A conversation with Annemijn Rijk

Annemijn Rijk is a choreographer as well as a philosopher. The intersections between these two disciplines are typical of her work, in which she explores the boundaries of genres and where the sensory perception of the audience is central. With her latest production, Yellow Horizon, she hopes to take the audience fully into an experience: "It's about celebrating the intangible."

"They call me a borderline case here in the theater," laughs Annemijn, "Which basically means I make work at the intersection of different genres. I come from the world of dance and I work with the body, but partly because of the philosophical influence, I've also started to look at the audience's body and how to address that." As a result, her latest production, Yellow Horizon, focuses on the audience's perception. For this work, Annemijn, together with scenographer Theun Mosk, explored the principles of spatial, sensory and physical disorientation. The result is not a standard performance, but an experience, a ritual actually, that staggers your senses. In this, the set plays an important role. By playing with light and dark, breath and perspective, for an hour the theater is not the space it seems. "According to phenomology, we perceive the world through the cooperation of our senses. If you can influence or disorient those senses in a way, a different worldview is created. I find that interesting."


"The setting and theme of Yellow Horizon is inspired by freediving; descending into the depths," Annemijn says. "During the performance we also descend, and the audience also descends into their own perception. At the same time, the phenomenon of a solar eclipse has also been a great inspiration for this work. The disorientation you can experience at moments like that, I wanted to capitalize on that." So to achieve this effect, absolute darkness is used at points during the performance. "We are working with a piece of scenery through which the light falls in such a way that you don't actually know if you are really experiencing it, or if it is an imagination." In this case, Annemijn prefers to call the performers who are part of the piece "guides": "They make sure that the audience is guided through the descent. It is important that that transition is gradual." 

Learning to look

In addition to the philosophical approach in her own work, Annemijn also wants to offer her audience a contextual program about looking at art. "I believe art can contribute something to your life.
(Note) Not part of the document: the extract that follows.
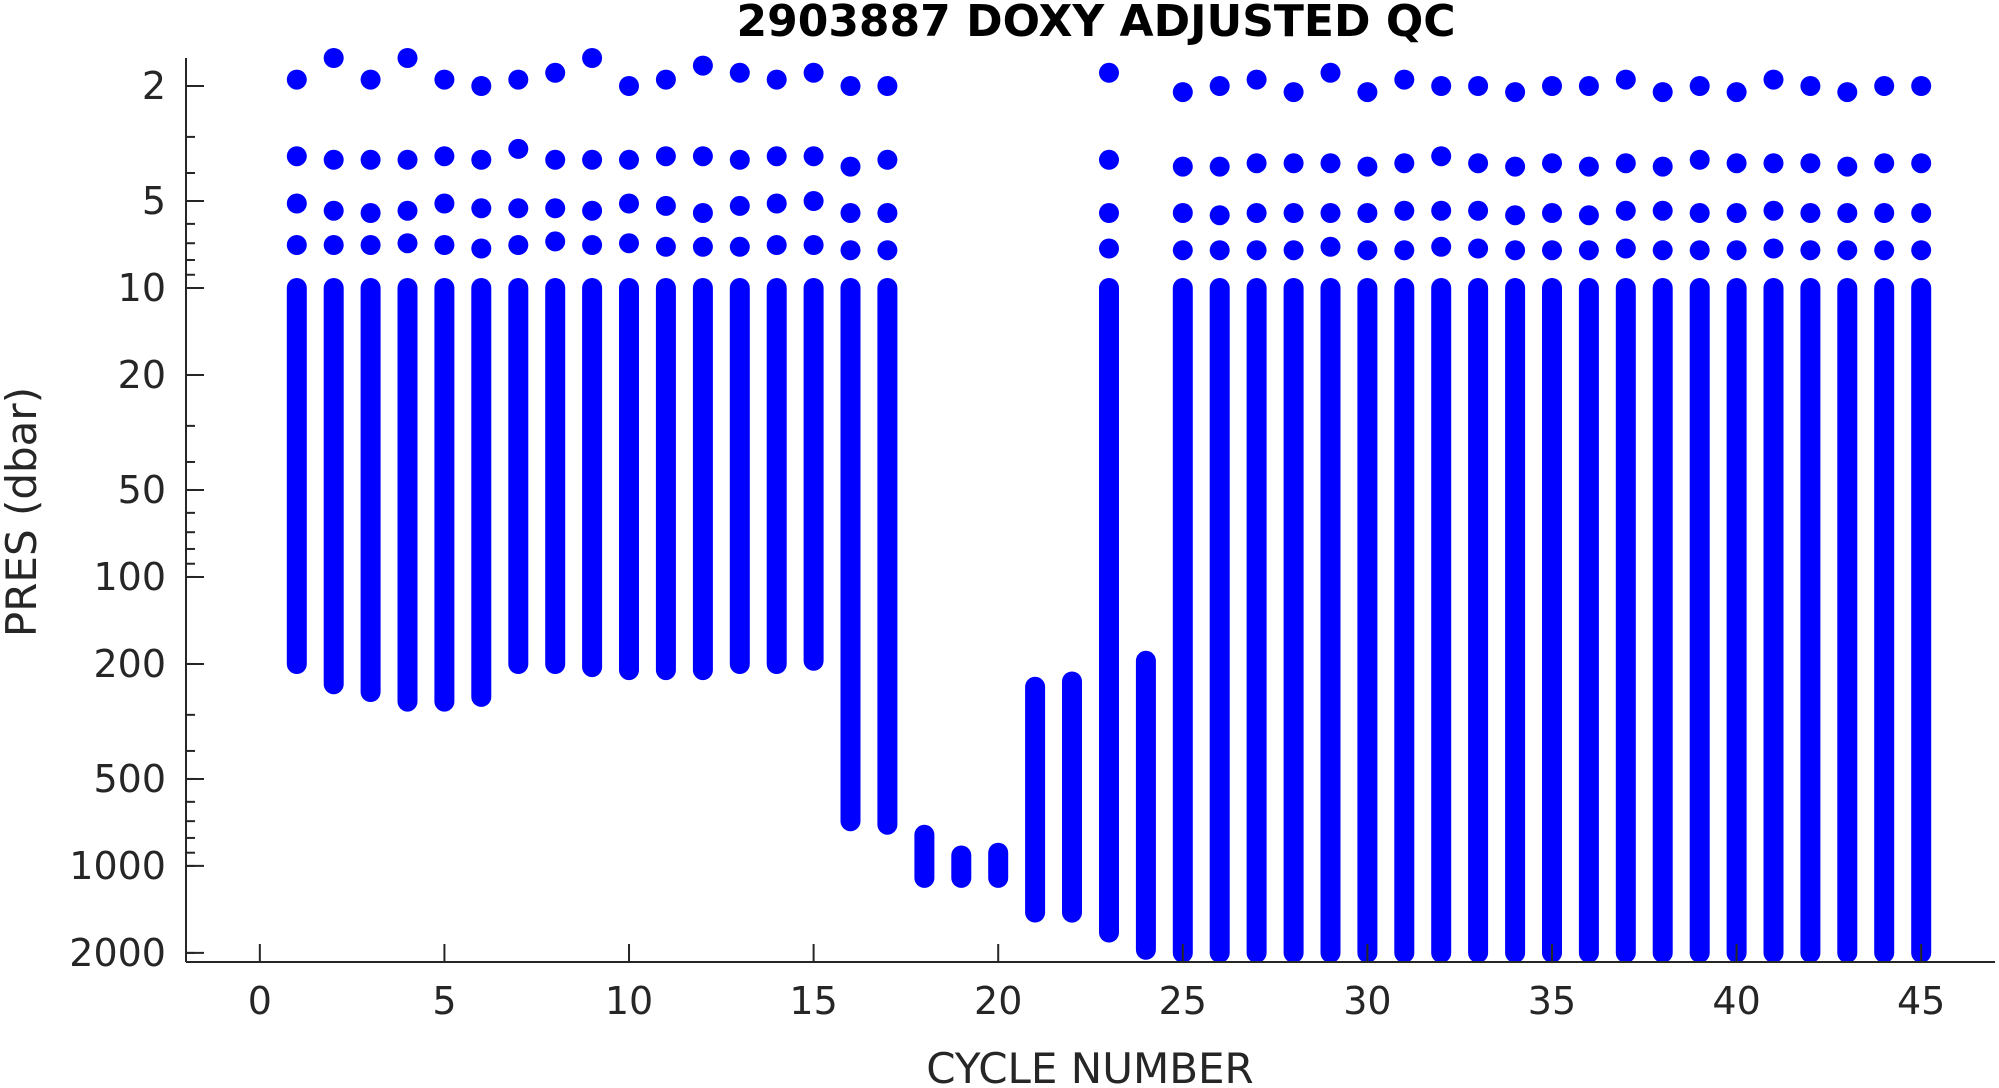 Image resolution: width=1999 pixels, height=1088 pixels. Describe the element at coordinates (1183, 1001) in the screenshot. I see `x-tick-label-25: 25` at that location.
At least it did for me, and I wish that for everyone. Sometimes art can be harder to access. If you don't have the handles to know how to look at it, I think that's a lost opportunity. So I also see it as part of my job to educate people on how to look at art. That's also why I always create a lecture or a context program with my work, to give people a handle with which they can access the multiple layers of a work.


Yellow Horizon will be playing in theaters all over the Netherlands in the near future, but Annemijn is connected to Tilburg: "I choose Tilburg with conviction. I feel the room to develop myself here, and here I also got a lot of opportunities from Makershuis Tilburg and now as a house maker at Theater de Nieuwe Vorst. I sometimes notice that people from outside the city don't understand why I'm in Tilburg, but it's not so busy here that I experience a lot of competition as a maker. Here I feel more outstretched hands from others to collaborate."